Writing assistance was provided to the authors by Ana Vicente-Sanchez, PhD, of AbbVie Inc, and funded by AbbVie Inc. Editorial assistance was provided by Angela Hadsell, of AbbVie Inc, and funded by AbbVie Inc.

Author Contributions

All authors made a significant contribution to the work reported, whether that is in the conception, study design, execution, acquisition of data, analysis and interpretation, or in all these areas; took part in drafting, revising or critically reviewing the article; gave final approval of the version to be published; have agreed on the journal to which the article has been submitted; and agree to be accountable for all aspects of the work.

Disclosure

This study was sponsored by Allergan Aesthetics, an AbbVie company. All authors meet the ICMJE criteria for authorship, and neither honoraria nor other forms of payment were made for authorship.

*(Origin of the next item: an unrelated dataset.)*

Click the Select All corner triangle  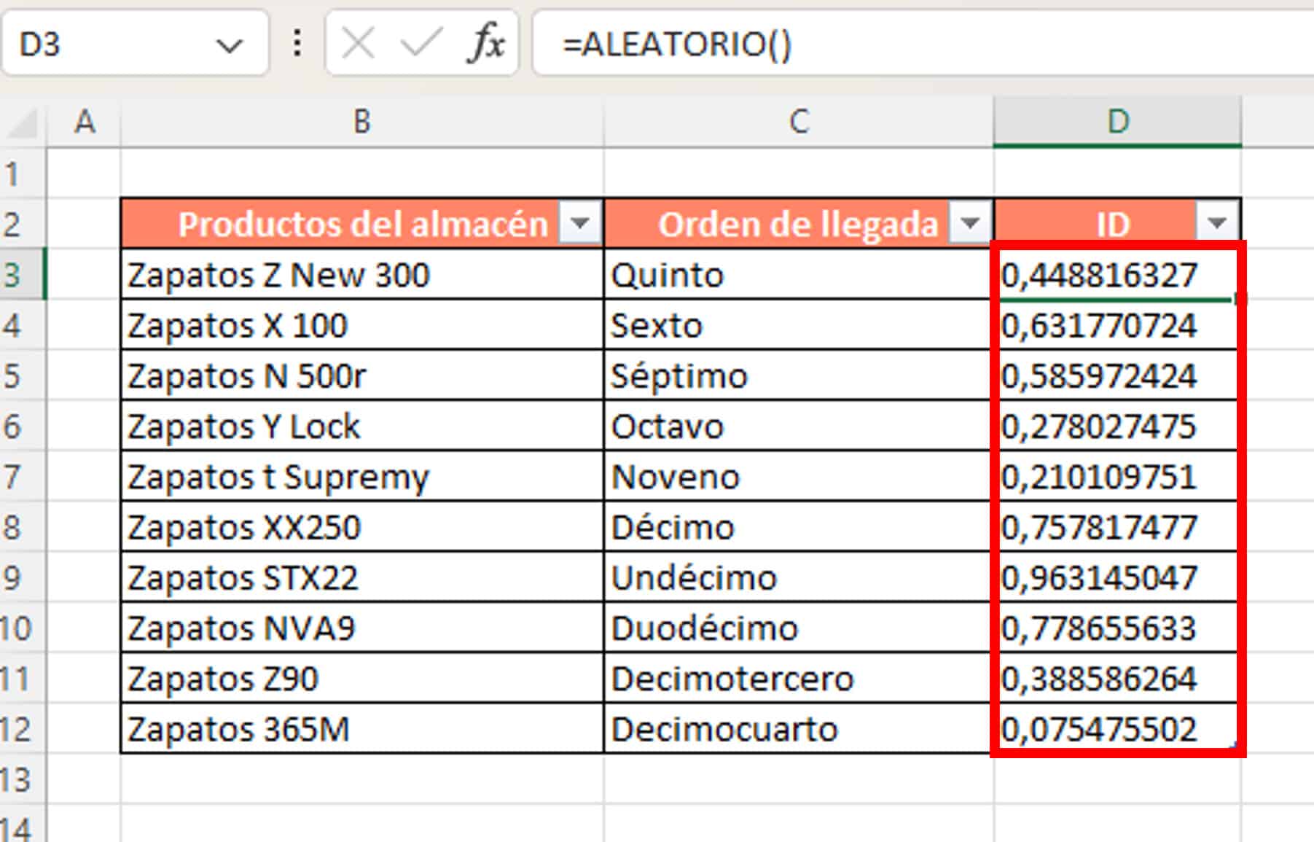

Financial arrangements of the authors with companies whose products may be related to the present report are as follows, as declared by the authors:

Ms. Makino, Mrs. Huang, and Dr. Mehta are employees of AbbVie Inc and may own stock/stock options in the company.

Dr. Jiang reports grants from AbbVie/SkinMedica, during the conduct of the study.

The authors report no other conflicts of interest in this work.